There are some parallels between Florida’s last win over Miami on Sept. 7, 1985 and Saturday night’s matchup.
Florida was ranked No. 5 entering both games, and each contest had a Miami quarterback making his first career start; Vinny Testaverde did then, Robert Marve will on Saturday.
Shannon says he doesn’t recall much in the way of specifics from that 35-23 defeat.
“It was a loss. It was a big game, they were stacked, they had two great running backs, Kerwin Bell was just coming along, they had some good tight ends, they had an unbelievable defense,” Shannon said. “You look at Florida back then, they were really rolling. But I don’t worry about it.”
But the thing Shannon remembers most from that night?
“Oh, we were in all orange,” Shannon said, even 23 years later still unable to shake the memory of the garish orange-jersey, orange-pant ensemble that Hurricanes coach Jimmy Johnson selected for that game. “That’s the last time we wore all orange. We never wore orange again … and you won’t get any orange (Saturday).”
Only three Miami players – Glenn Cook, Romeo Davis and Anthony Reddick – have ever faced the Gators before, so they’re the ones in the locker room this week explaining to the rest of the Hurricanes what it’s like to face a vaunted rival such as Florida.

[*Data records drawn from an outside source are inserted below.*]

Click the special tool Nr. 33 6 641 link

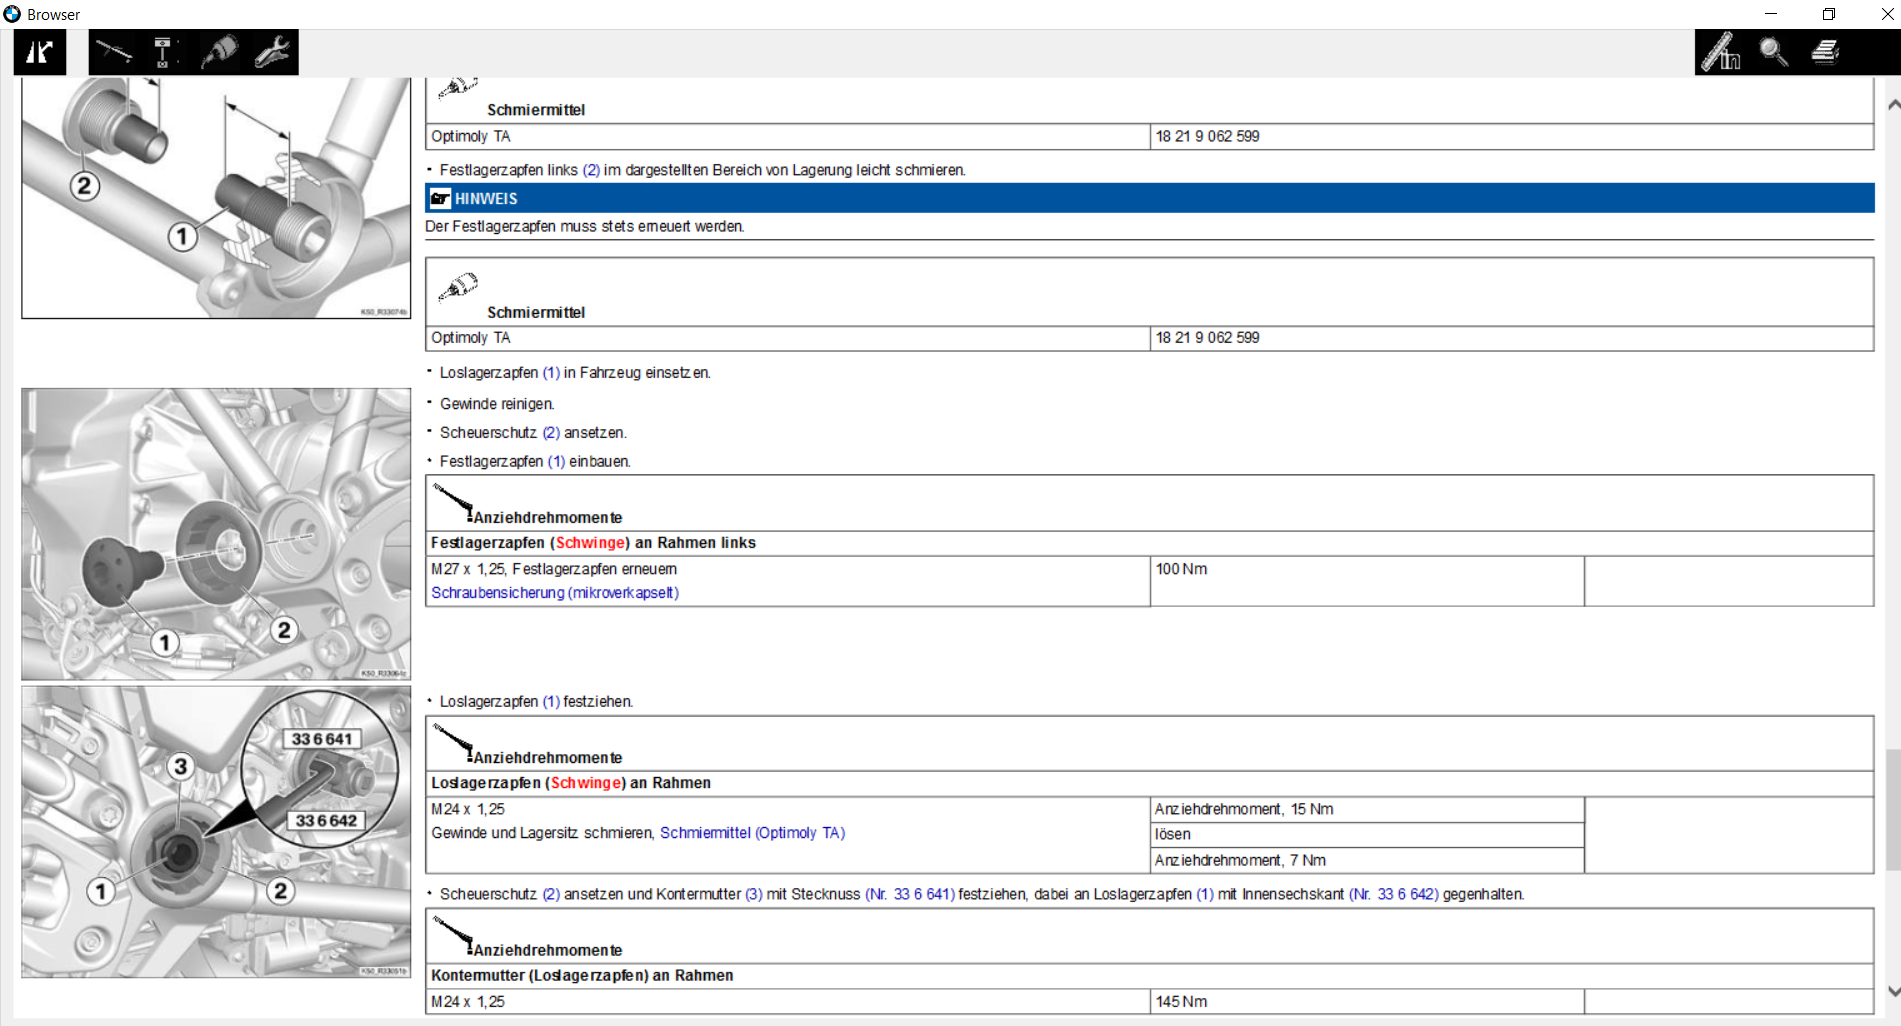[x=909, y=894]
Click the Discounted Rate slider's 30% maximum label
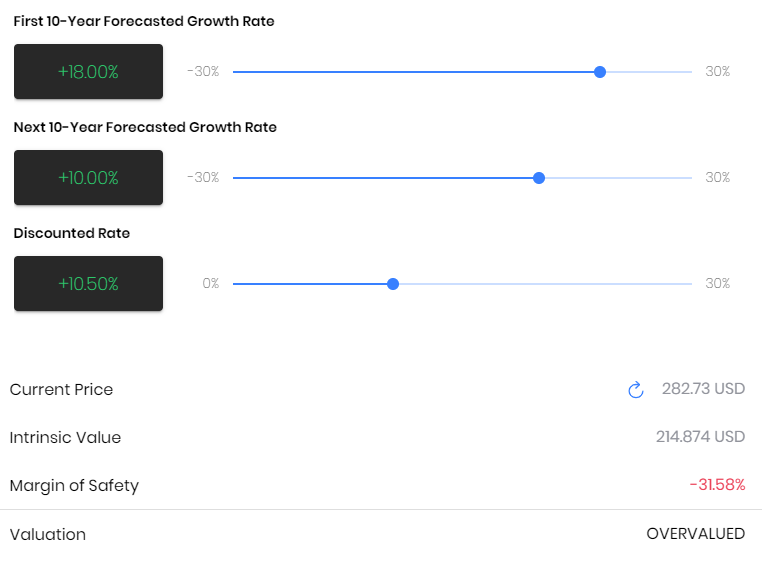 pos(718,284)
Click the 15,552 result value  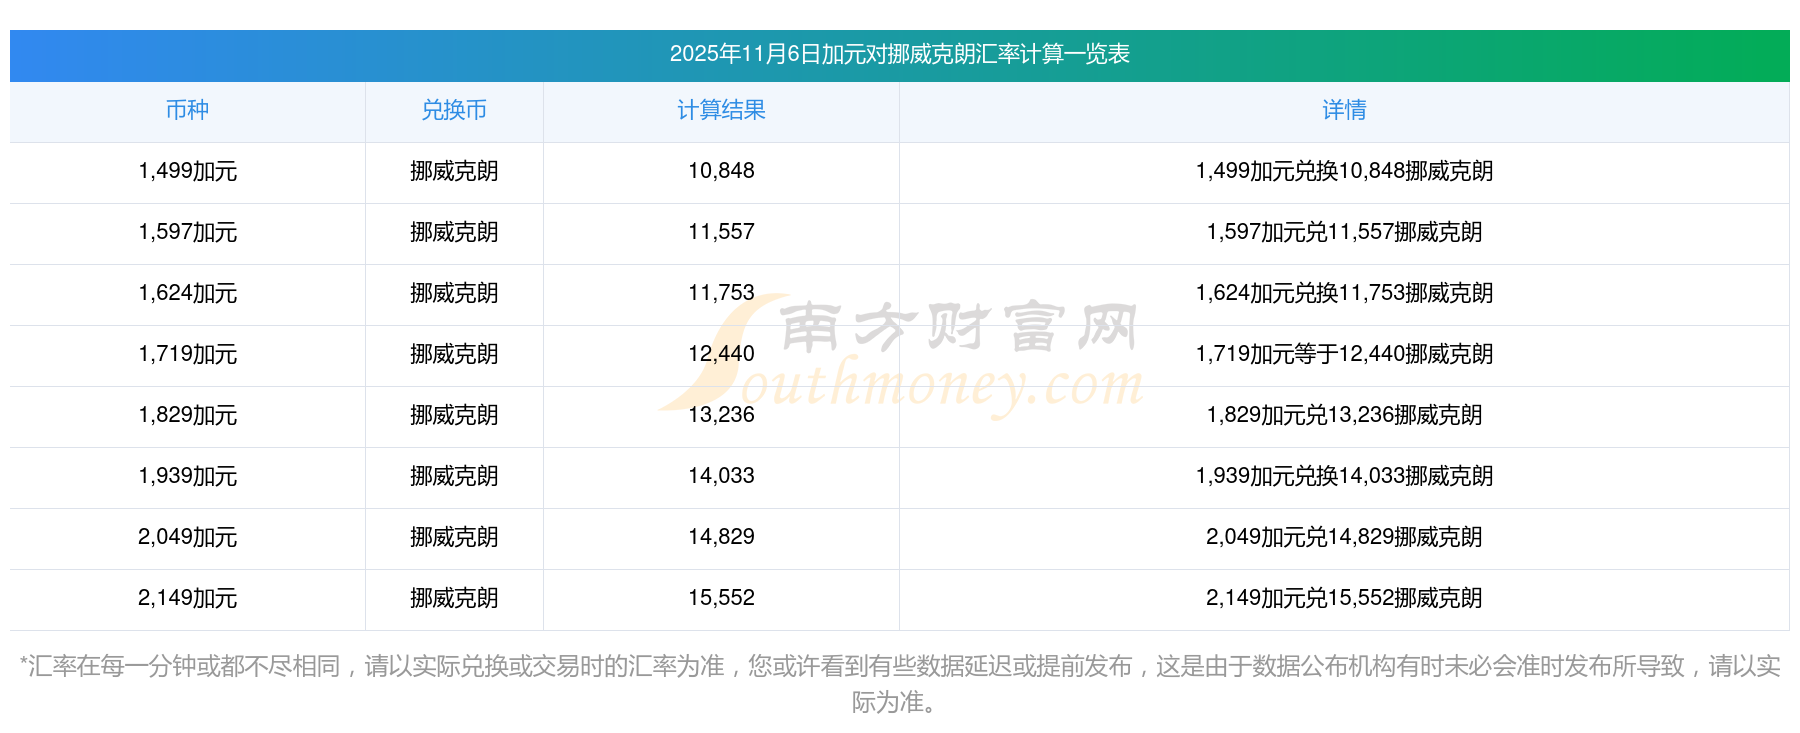[721, 598]
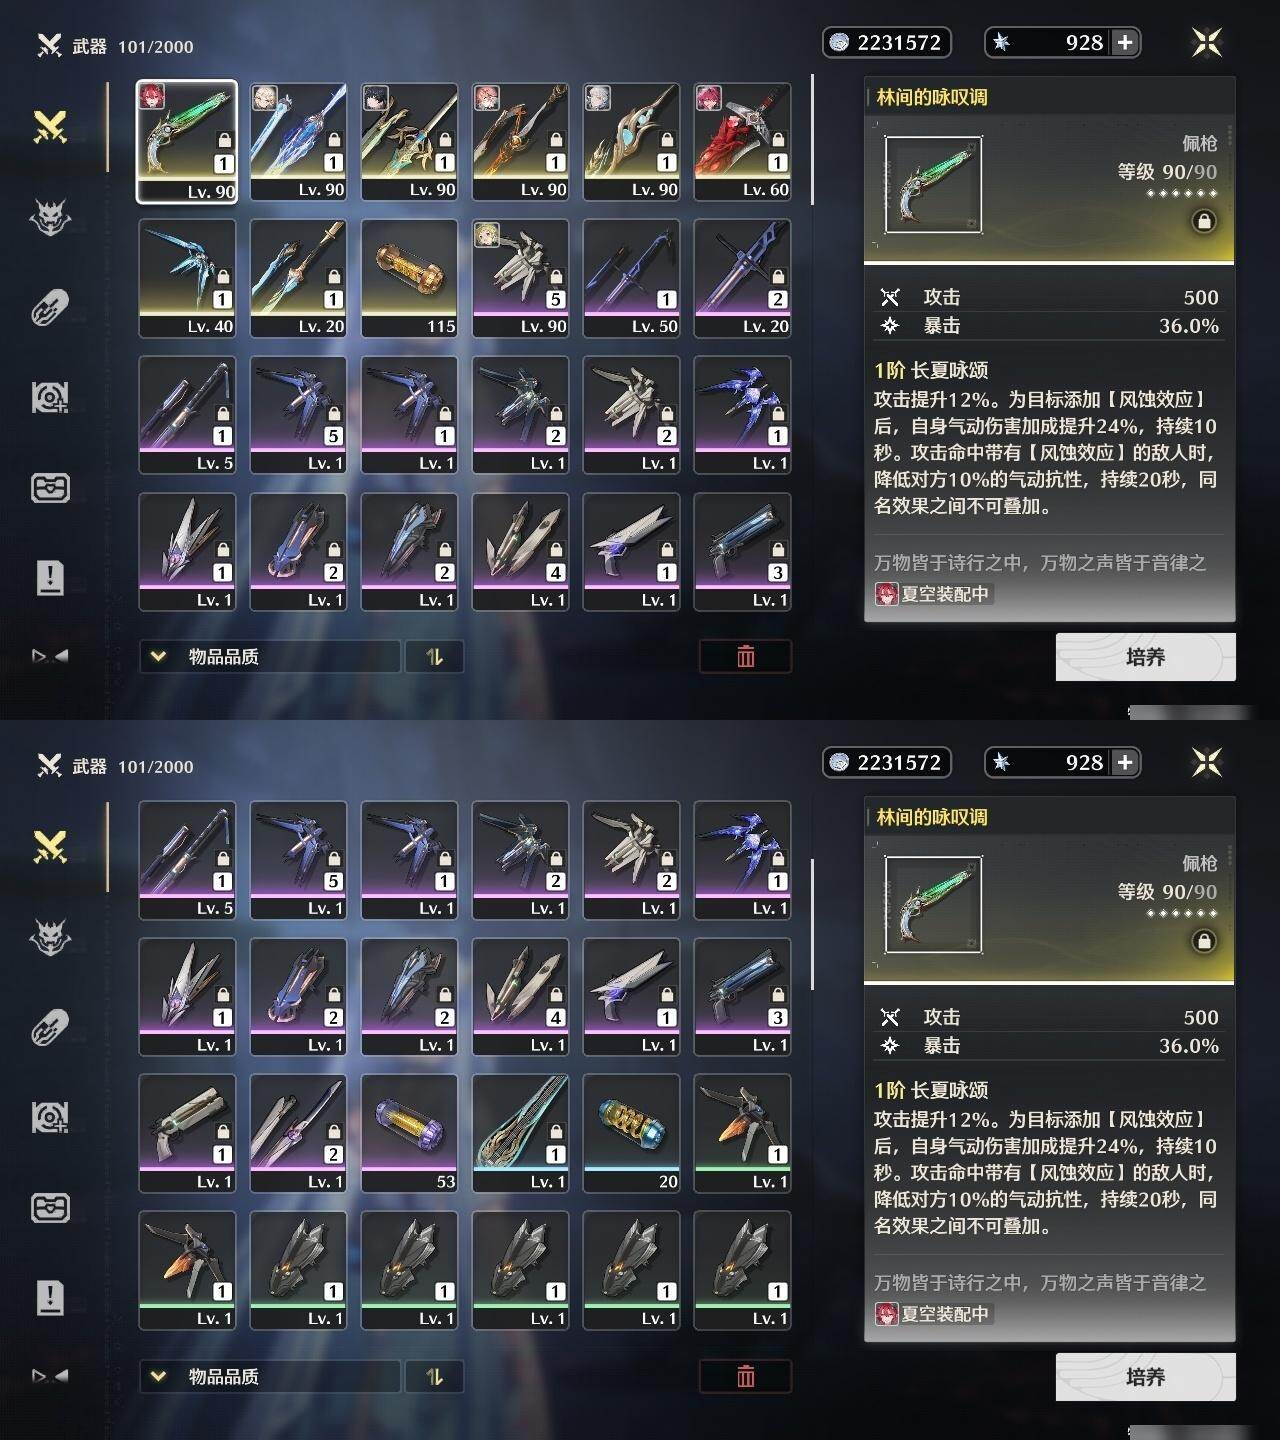
Task: Click the 培养 button in top panel
Action: click(x=1145, y=657)
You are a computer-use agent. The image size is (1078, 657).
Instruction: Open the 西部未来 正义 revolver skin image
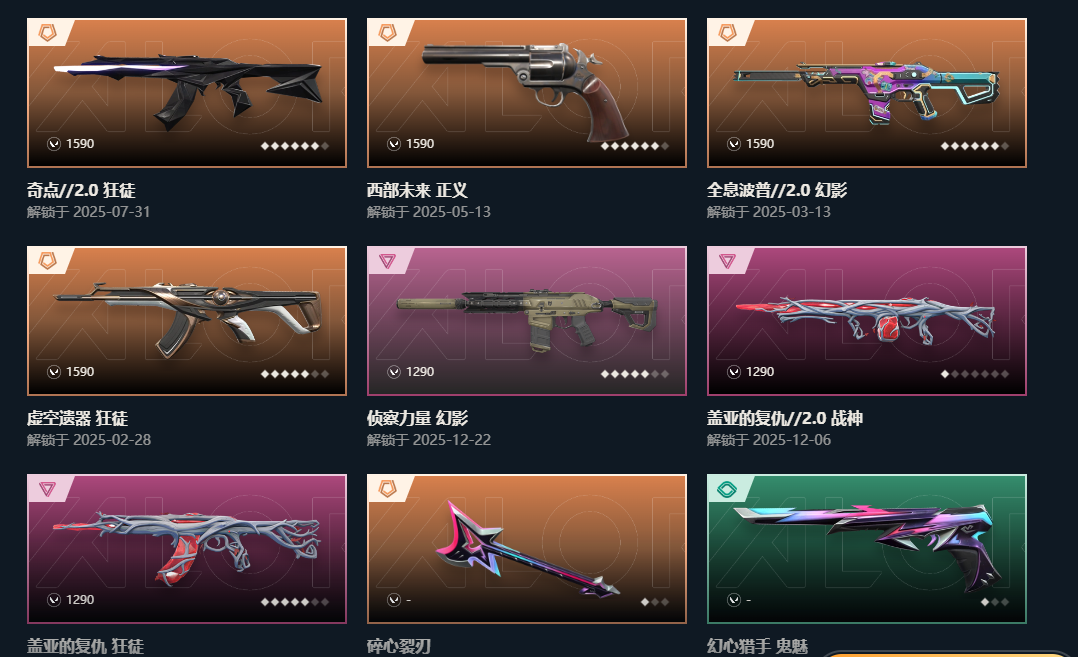[527, 93]
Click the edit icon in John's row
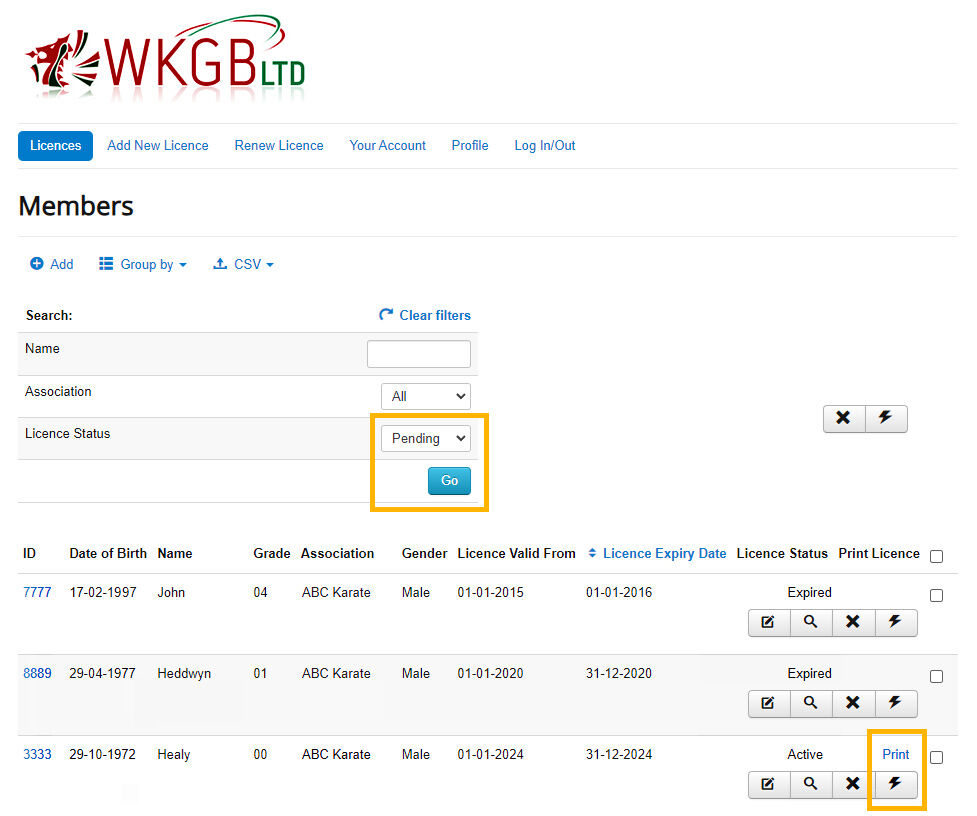Image resolution: width=977 pixels, height=816 pixels. (768, 622)
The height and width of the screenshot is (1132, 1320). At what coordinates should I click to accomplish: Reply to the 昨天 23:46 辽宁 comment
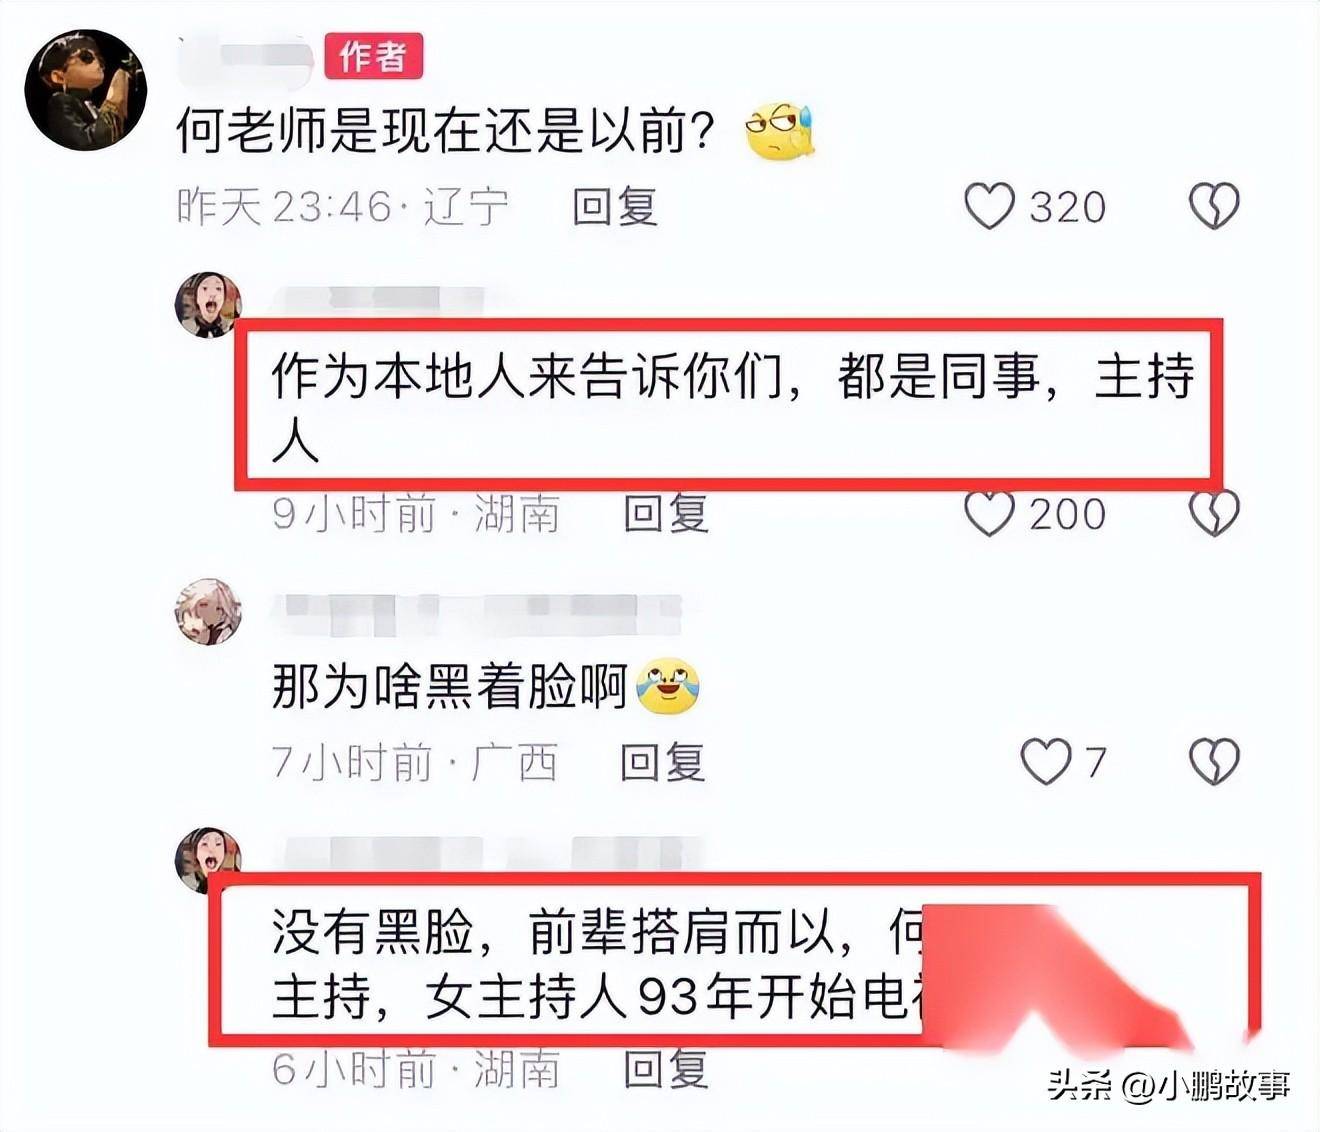[615, 207]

“It’s the Gators,” Cook said. “It’s important we win this game, for a lot of reasons.”
For the better part of a decade, Miami was the measuring stick for teams in the Sunshine State.
The Hurricanes won the 2001 national title, felt they were robbed of the title in 2002, and were sending players into the first round of the NFL draft at a dizzying rate. But now, with a reigning Heisman winner in Tim Tebow, a 2006 national championship and a team that looks as if it can contend for another this season, it’s the Gators who are atop the state football heap.
Shannon is embracing the challenge of knocking them off.
“We need to know where we’re at,” Shannon said. “Playing Florida is a great opportunity to put our standards and our measures to where they’re at right now.”